Virginia governor’s race, GOP lab for winning with and without Trump

By Beatriz Pascual Macias

Manassas, Virginia, Nov 1 (EFE).- The state of Virginia, which is holding its gubernatorial election on Nov. 2, has become a laboratory for a Republican Party eager to find a formula that will help them mobilize former President Donald Trump’s base without scaring off middle class suburban voters.

Both Republicans and Democrats are viewing these elections as a first – albeit local – measure of how things stand in the run-up to the 2022 nationwide mid-term elections, in which the Democrats supporting President Joe Biden could lost their slim majority in both houses of Congress and have to deal with two very difficult subsequent years of GOP congressional control until the 2024 presidential vote.

For the Republicans, finding the balance between operating in Trump’s shadow or not is difficult, although the GOP candidate for the Virginia governorship, Glenn Youngkin, seems to have figured out how to do so, as shown in recent voter surveys, which put him just a point behind his Democratic rival, Terry McAuliffe, who already served as the state’s governor from 2014-2018.

In recent hours, Youngkin has gone from one election event to another shaking hands with everyone – Trump supporters wearing MAGA hats and jackets with rifle logos and people who say they are indignant over school closures during the pandemic.

One woman who expressed her outrage over the school closures was Julie Byers and she came with one of her six children to a Youngkin rally in Manassas, a city just 50 kilometers (32 miles) from Washington and a more conservative locale than the rest of northern Virginia.

She told EFE that she voted for Trump and liked what he achieved as president, but added that she found his personality difficult and divisive. She added that Youngkin is the “best of both worlds,” saying that he has good ideas and a good personality.
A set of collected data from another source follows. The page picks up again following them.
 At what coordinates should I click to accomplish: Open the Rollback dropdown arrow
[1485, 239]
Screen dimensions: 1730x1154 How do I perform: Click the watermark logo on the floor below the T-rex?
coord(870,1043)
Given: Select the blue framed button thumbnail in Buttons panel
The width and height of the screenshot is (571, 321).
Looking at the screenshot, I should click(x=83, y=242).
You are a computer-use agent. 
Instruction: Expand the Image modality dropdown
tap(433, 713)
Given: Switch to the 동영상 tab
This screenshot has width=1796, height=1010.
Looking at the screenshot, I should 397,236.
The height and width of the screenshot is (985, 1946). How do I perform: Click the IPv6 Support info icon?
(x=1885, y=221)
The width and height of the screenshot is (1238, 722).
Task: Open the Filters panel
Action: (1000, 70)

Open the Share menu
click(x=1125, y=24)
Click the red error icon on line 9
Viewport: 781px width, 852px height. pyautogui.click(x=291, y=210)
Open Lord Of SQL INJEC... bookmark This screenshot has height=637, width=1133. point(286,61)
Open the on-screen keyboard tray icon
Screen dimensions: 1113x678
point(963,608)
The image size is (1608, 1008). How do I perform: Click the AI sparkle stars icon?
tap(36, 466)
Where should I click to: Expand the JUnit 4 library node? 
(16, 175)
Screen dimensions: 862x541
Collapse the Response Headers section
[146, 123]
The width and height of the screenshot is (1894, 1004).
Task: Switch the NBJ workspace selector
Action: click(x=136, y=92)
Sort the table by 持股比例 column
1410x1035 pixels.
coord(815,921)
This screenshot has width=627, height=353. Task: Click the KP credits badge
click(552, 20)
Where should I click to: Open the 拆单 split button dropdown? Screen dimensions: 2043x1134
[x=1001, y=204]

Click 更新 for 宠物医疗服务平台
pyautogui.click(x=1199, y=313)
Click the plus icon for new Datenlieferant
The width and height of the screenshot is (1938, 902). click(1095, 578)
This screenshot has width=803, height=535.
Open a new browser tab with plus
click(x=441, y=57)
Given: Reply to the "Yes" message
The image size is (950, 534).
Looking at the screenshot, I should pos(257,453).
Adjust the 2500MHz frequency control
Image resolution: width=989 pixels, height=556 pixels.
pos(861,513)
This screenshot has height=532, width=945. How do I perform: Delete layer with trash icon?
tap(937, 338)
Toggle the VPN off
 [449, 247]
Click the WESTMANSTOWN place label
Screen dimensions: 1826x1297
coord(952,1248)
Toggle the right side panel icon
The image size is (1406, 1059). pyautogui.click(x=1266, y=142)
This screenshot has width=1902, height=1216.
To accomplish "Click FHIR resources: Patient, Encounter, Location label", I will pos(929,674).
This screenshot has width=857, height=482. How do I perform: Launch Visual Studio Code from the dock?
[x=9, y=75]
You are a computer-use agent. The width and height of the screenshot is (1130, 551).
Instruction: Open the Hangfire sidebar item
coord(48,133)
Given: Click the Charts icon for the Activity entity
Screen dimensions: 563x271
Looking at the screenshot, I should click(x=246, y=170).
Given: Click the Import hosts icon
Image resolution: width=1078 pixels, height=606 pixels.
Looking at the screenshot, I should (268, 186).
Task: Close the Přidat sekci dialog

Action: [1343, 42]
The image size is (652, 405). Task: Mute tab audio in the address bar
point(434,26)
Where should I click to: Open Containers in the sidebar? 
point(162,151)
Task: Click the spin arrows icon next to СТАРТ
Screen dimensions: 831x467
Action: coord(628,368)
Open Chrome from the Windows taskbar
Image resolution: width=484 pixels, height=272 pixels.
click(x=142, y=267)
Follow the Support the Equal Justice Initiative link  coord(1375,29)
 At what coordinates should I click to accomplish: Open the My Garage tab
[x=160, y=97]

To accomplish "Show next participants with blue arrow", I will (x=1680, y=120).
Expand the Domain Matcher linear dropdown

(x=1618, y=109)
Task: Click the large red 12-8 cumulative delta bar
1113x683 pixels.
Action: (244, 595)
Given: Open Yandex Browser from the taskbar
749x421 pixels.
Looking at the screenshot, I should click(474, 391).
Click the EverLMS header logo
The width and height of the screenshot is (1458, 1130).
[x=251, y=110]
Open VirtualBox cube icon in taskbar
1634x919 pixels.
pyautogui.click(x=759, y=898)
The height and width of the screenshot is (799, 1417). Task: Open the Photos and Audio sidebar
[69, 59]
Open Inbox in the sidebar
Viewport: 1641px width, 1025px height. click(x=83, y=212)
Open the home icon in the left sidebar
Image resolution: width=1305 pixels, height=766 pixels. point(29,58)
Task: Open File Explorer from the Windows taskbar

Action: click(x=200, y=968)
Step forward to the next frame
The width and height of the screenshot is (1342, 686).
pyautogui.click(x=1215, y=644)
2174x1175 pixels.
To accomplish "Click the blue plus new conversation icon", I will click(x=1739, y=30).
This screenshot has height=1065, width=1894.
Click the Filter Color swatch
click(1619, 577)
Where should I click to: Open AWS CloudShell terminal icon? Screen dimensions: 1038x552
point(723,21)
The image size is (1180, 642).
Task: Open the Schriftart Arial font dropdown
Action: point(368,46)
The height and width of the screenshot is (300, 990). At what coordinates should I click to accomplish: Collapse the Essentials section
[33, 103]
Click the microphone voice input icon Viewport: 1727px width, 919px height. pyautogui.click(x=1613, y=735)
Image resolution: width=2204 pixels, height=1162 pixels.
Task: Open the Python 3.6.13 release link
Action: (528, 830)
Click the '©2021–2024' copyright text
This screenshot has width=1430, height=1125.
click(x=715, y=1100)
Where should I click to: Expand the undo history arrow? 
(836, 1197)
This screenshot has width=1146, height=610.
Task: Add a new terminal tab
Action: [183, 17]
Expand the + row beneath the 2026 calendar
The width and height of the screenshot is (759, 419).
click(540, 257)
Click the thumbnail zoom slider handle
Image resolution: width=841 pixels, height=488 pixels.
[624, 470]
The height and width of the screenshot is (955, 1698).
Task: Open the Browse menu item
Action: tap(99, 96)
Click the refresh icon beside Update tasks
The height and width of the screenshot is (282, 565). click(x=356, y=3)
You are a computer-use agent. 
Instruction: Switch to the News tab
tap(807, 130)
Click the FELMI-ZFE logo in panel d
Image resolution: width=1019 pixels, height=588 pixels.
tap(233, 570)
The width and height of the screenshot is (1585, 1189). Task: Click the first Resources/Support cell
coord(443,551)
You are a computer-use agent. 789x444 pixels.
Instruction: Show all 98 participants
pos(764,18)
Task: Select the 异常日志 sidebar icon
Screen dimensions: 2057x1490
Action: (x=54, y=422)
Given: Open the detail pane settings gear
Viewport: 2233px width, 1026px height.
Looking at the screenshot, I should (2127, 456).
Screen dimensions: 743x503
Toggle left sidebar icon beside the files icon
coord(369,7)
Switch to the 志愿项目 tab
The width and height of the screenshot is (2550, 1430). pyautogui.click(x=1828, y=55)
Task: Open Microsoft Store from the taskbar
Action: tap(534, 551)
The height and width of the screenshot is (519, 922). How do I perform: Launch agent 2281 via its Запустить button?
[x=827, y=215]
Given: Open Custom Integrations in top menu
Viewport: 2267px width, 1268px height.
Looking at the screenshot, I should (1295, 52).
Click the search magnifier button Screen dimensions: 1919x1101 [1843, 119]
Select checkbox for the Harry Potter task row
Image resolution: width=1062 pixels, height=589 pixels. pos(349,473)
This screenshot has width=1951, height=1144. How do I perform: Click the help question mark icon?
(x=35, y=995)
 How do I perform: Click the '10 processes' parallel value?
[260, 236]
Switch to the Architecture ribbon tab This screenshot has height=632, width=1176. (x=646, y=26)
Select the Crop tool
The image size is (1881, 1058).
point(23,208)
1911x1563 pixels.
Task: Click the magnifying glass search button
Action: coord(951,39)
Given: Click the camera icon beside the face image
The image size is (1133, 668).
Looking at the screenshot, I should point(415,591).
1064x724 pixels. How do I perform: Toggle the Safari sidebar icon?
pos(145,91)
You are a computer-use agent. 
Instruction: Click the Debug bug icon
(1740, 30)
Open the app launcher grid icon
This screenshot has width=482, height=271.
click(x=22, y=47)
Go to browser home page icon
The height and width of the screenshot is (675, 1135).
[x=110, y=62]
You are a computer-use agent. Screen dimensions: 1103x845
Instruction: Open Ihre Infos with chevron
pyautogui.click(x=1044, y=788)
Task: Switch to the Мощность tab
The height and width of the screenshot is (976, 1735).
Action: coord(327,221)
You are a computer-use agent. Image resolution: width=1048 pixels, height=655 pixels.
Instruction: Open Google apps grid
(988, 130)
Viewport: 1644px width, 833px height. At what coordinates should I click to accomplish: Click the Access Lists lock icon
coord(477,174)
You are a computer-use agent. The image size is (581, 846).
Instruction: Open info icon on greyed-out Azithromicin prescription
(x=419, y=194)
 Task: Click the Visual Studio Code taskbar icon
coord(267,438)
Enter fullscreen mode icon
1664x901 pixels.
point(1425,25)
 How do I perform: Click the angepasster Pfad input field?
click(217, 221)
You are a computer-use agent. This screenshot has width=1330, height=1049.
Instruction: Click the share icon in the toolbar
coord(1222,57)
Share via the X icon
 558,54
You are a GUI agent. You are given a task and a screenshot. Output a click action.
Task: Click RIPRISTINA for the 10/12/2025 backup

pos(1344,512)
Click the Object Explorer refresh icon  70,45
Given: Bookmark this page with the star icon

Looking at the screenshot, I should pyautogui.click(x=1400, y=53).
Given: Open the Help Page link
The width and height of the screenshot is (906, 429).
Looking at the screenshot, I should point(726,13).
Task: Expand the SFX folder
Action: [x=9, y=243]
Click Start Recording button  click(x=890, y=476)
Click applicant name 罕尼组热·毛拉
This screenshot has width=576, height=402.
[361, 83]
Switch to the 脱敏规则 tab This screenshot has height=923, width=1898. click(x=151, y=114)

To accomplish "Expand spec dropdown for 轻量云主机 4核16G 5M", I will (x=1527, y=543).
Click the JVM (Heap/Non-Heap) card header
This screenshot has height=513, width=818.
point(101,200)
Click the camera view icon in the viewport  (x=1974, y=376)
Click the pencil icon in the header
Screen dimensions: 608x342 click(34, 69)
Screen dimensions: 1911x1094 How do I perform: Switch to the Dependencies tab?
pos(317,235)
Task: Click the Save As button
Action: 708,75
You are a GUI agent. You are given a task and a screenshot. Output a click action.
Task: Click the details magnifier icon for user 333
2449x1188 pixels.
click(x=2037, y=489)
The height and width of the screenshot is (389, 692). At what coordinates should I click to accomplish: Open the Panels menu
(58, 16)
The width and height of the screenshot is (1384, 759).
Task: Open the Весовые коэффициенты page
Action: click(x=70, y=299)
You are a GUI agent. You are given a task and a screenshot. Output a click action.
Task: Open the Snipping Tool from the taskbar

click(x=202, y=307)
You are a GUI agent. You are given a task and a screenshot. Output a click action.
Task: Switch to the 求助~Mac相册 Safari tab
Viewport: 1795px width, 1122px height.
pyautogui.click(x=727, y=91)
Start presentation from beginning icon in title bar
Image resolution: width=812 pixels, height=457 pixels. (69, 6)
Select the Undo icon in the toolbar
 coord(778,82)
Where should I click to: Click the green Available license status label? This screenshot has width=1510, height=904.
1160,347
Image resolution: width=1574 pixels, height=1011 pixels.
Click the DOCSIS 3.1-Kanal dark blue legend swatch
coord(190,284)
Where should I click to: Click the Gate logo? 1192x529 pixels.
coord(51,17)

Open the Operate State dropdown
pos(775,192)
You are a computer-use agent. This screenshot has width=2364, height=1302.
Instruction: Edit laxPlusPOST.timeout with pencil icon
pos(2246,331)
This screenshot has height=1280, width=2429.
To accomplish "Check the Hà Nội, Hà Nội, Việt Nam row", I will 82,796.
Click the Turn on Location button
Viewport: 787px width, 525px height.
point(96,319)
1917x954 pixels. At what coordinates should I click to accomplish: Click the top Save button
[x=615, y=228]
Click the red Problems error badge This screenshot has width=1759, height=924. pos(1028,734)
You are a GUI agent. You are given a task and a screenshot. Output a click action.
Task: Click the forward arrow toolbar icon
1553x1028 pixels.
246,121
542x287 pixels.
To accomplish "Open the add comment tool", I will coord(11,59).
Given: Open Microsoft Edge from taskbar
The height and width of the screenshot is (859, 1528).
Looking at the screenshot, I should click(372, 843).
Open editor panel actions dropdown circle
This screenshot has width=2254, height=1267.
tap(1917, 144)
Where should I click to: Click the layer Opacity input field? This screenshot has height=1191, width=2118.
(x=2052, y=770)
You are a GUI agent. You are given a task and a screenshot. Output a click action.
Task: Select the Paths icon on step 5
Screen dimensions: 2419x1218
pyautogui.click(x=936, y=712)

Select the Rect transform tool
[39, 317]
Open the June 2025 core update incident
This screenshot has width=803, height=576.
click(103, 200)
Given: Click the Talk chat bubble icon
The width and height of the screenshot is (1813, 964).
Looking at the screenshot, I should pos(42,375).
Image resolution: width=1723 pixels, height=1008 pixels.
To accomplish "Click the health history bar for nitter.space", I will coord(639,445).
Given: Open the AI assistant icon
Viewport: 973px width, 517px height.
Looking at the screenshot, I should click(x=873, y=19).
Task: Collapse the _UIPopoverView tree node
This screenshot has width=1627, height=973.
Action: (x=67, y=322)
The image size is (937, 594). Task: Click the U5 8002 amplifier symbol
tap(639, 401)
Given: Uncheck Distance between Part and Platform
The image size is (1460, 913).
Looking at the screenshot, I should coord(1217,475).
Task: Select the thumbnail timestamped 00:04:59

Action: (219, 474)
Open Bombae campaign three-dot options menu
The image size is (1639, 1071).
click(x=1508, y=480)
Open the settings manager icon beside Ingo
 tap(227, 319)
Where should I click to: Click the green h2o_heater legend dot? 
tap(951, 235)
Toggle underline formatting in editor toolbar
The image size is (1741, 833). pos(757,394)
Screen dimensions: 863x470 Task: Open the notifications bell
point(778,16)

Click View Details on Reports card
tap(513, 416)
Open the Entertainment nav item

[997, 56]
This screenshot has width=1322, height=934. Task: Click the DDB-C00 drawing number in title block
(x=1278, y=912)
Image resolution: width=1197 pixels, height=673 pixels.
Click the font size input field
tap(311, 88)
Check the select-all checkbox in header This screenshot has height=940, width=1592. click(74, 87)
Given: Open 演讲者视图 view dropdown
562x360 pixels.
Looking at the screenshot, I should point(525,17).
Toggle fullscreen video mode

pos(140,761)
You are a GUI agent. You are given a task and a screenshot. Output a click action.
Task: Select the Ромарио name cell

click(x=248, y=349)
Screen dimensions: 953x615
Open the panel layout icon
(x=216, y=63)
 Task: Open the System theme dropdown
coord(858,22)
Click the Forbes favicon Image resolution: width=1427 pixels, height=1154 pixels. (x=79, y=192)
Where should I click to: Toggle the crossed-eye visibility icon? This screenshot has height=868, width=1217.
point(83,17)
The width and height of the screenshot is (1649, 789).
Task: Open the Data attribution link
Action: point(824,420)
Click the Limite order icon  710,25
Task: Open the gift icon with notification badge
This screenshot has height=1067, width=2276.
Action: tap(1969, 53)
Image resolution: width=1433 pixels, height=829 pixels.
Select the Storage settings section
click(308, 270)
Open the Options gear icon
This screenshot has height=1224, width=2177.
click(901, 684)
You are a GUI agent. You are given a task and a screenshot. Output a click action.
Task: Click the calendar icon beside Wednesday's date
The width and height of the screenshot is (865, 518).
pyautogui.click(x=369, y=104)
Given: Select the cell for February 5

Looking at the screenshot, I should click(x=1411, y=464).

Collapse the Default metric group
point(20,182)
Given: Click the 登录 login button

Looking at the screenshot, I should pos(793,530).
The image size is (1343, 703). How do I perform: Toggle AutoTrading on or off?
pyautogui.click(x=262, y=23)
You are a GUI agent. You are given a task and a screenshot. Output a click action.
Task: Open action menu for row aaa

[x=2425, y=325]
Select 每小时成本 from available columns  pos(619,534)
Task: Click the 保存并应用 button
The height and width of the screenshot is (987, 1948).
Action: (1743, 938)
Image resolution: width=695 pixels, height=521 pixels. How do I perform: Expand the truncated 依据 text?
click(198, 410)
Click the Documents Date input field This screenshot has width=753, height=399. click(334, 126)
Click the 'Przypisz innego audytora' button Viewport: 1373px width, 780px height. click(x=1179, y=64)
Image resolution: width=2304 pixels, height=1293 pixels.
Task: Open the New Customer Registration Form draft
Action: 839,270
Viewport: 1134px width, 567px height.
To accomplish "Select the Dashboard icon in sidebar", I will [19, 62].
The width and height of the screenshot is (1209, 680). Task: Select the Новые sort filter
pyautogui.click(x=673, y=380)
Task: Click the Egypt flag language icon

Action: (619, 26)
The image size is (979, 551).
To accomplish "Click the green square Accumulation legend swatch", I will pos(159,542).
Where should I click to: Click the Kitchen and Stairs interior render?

She also said that she thought Youngkin would unite people, not divide them and that is what she likes about him, calling him charismatic and genuine.

The 54-year-old Youngkin has forged an image of himself as a “self-made man” who went from washing dishes in Virginia Beach to amassing a $400 million fortune with the Carlyle investment firm, becoming a significant Republican Party donor along the way.

Despite the parallels with Trump, given that the ex-president was also a fabulously wealthy businessman without any political experience when he ran for office, Youngkin has a very different style from the mogul. He speaks in complete sentences and avoids polemics, although he makes eyes at the ultrarightist wing of the GOP by defending the false narrative – otherwise known as the “Big Lie” – that the Democrats “stole” the 2020 presidential election from Trump.

Every now and then, he also comes out with some conspiracy theory or another but his biggest weapon is the schools, an issue that up to now had little importance for Republicans but which could be the recipe that will unite the diehard Trumpists and the moderate voters in the suburbs.

Youngkin has shown he knows how to take advantage of the rage aroused among many by closing down schools during the pandemic and has accused McAuliffe of wanting to exclude parents from decisions about their children’s education.

In addition, he alleges that the Democrats are trying to indoctrinate kids with so-called “critical race theory,” which holds that the US past history with slavery is the origin of a systemic racism that still permeates its laws and institutions.

Although that theory is not part of the curriculum in Virginia schools, Youngkin supporter Jeff Fuller says that it’s a significant threat and equates it with “communism.”

Fuller, wearing a cap with a US flag and walking with a lip because he said he’s still carrying “lead” in his body from his military service in the Vietnam War, told EFE that his main motivation in this election is to help prevent Virginia from sliding over the cliff into socialism.

One of the signs that was most in evidence at the Manassas rally was “Parents for Youngkin,” but there were also others like “Police for Youngkin,” “Farmers for Youngkin” and “Latinos for Youngkin.”

All those signs backing the Republican gubernatorial candidate can also be seen posted in the yards of single family homes in the suburbs of Arlington, a city adjacent to Washington and a Democratic bastion in Virginia.

In that northern part of the state, however, there are also many publicly displayed messages supporting McAuliffe, a 64-year-old centrist Democrat who was close to President Bill Clinton and who, for decades, has been part of the party apparatus.

Wendy Shamblain, 55, voted for him and said she fears that if the Republicans win there will be backsliding on the rights of women and transgender citizens. She told EFE that she’s afraid that if the Democrats lose the election, certain groups will also lose all that they’ve gained.

Just like Shamblain, about a million people have voted early in Virginia so far, a much higher figure than the 200,000 who did so in 2017.